Hacker Timesnew | past | comments | ask | show | jobs | submitlogin

I didn't submit this. I didn't know anyone was submitting it. Or I would have written a post about why it is different than other search engines. Better is still up for grabs because it is new.

Samuru doesn't use link authority, it analyzes pages and matches what you queried to the types of pages and picks the best matches.

Let me give you an example.

You search for "How to Make cupcakes" Google says give me the pages that have the most inbound linkes (over simplification) that contain all those words. The winner is Brandon's Cupcakes (not really but play along for a minute) because it says, "We know how to make the best cupcakes, because we have been doing it for 25 years"

That is not a useful result. Samuru on the other hand says "how to make cupcakes is a search for instructions" and it looks for pages that match the words, and are written as instructions.

We weigh other factors, like is there an author associated with the article.

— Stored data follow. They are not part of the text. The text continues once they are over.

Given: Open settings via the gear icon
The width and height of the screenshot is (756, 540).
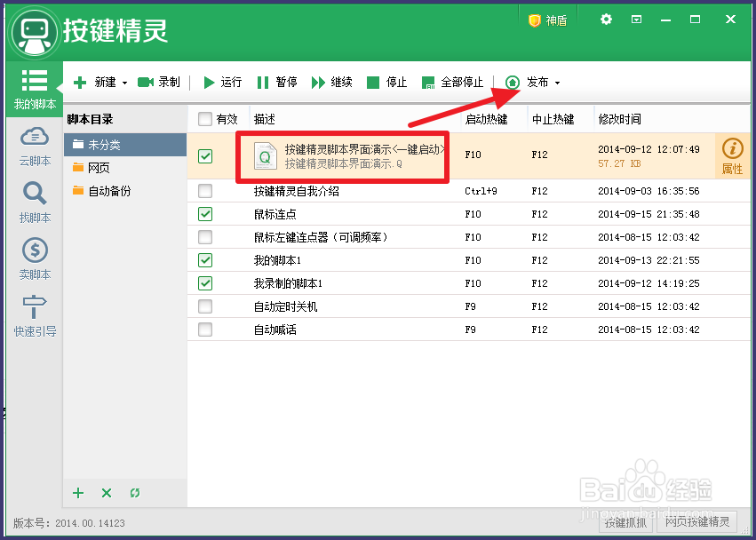Looking at the screenshot, I should [x=606, y=19].
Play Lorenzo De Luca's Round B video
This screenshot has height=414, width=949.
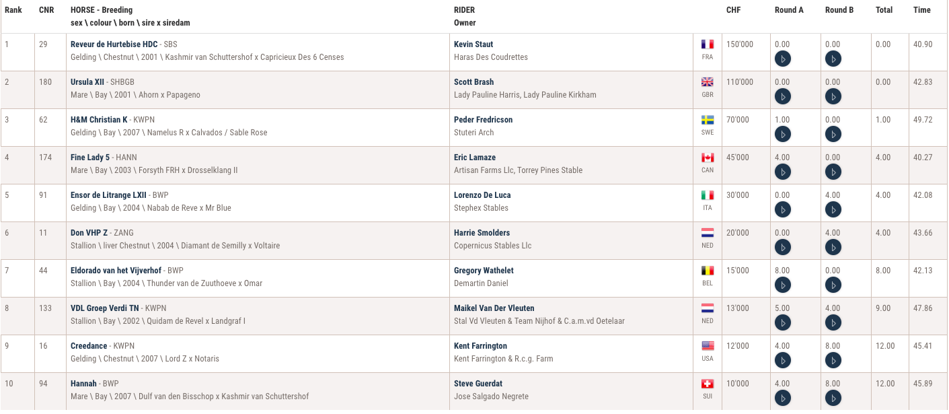coord(833,210)
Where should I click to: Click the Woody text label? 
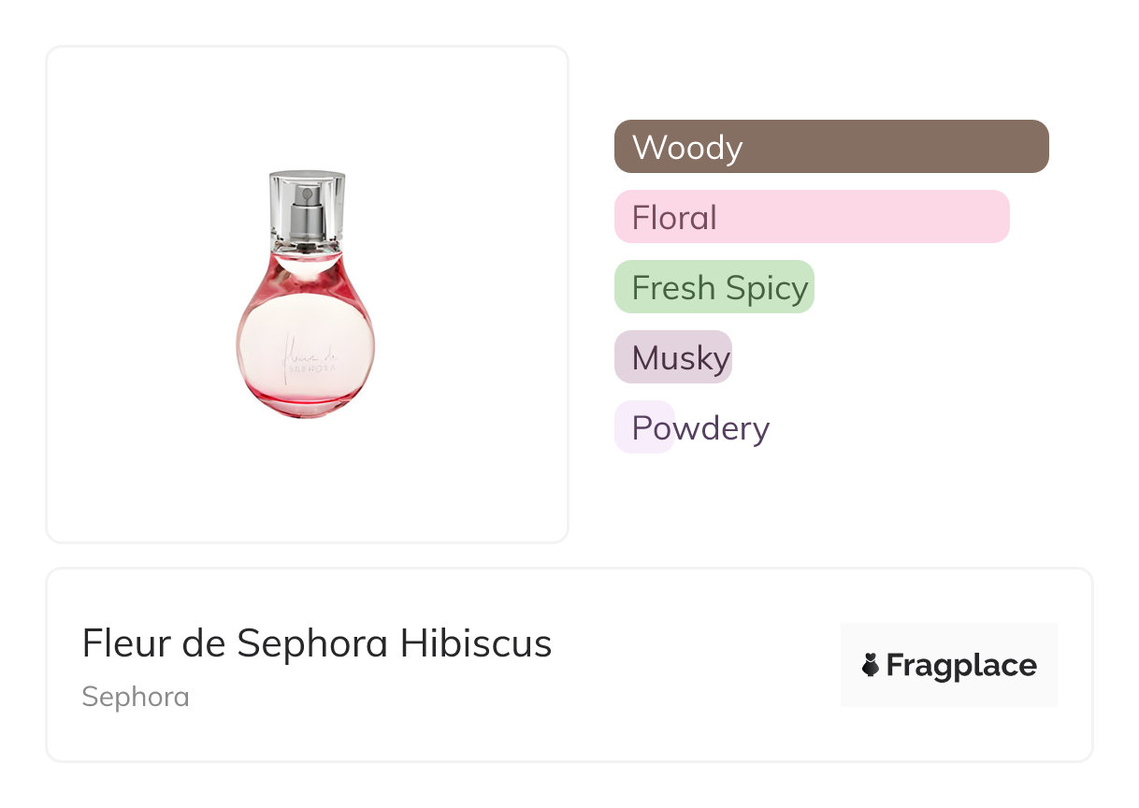pyautogui.click(x=687, y=147)

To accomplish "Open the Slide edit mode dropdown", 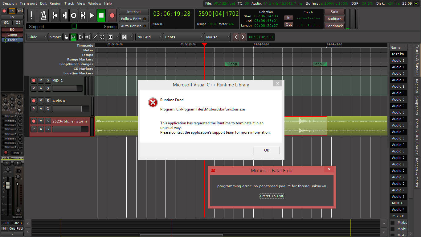I will coord(37,37).

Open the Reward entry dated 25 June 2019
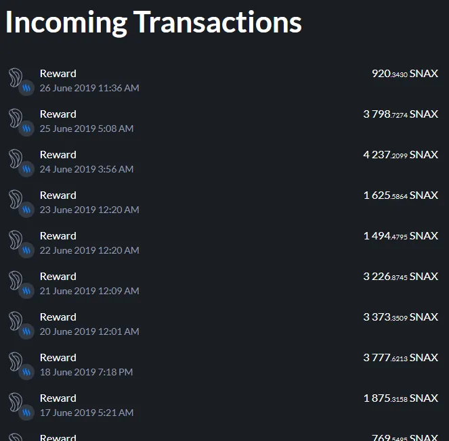point(58,114)
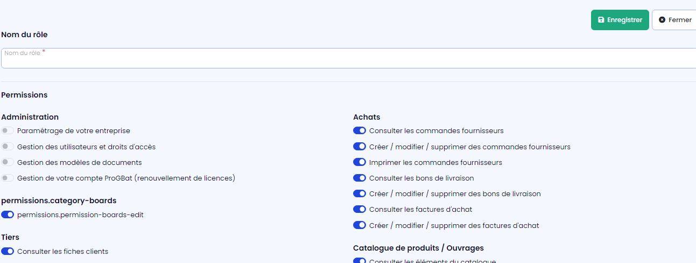The height and width of the screenshot is (263, 696).
Task: Click the floppy disk icon in Enregistrer
Action: pyautogui.click(x=601, y=20)
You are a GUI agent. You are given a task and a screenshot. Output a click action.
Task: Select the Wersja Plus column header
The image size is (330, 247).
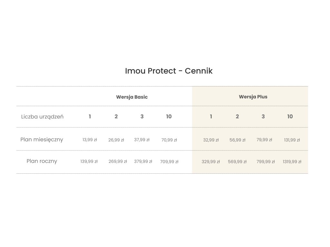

Do they routinely write about the topic?

We do this for reviews, products and other things as well.

To be a full replacement for Google we need Driving directions, and image search and a lot of things. But in order to do all the other things we are doing we needed a search engine. (related content, analysis, speed testing, building a corpus of words)

Responses get better if you search something someone else has searched or do a second search 30 seconds later. This is because we haven't deep indexed the entire Internet yet, and so we don't have all the deep data.

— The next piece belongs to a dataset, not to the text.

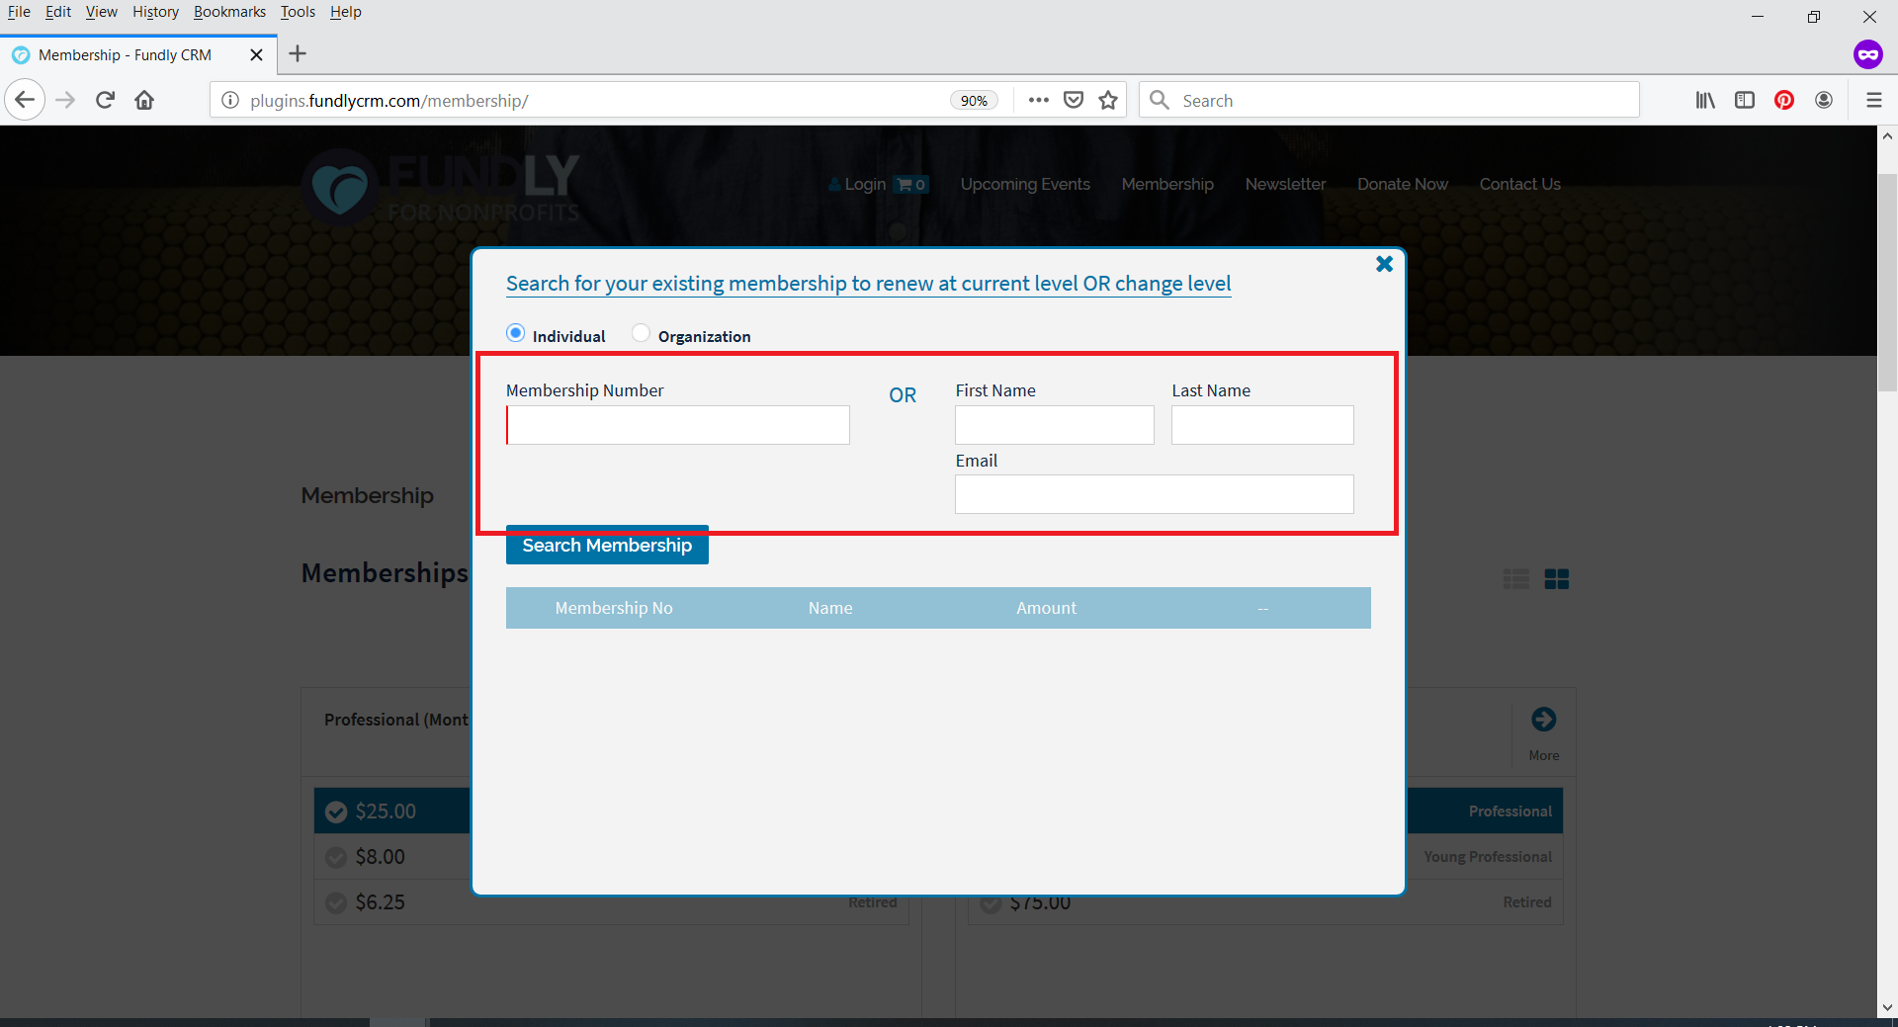Image resolution: width=1898 pixels, height=1027 pixels.
Task: Reload the current page
Action: 106,100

Re: your portrayal of how Google works...An "over simplification"? It's just plain wrong. Google has, for quite awhile, not depended on sites containing all the words of a query...and natural language processing plays a huge part in analyzing intent of a query.

I applaud this ambitious project but I'm skeptical you'll achieve what you aim for if you're way off the mark in understanding how Google is so successful...I mean, to even talk of replacing Google at this stage -- and saying it's just a matter of providing rich snippets and other ancillary features as if that was your engine's main deficiency compared to Google -- is quite bold and a little cart before horse, IMO

-

Edit: an example...I did a search for my own name, something I do habitually because I'm locked in an eternal struggle with a younger, better looking, more talented namesake for the top Google result. However, your search engine returns neither me nor my singing rival as the top result...instead you return the domain that is my first and last name with a hyphen, which is exactly the superficial result that Google was designed to avoid.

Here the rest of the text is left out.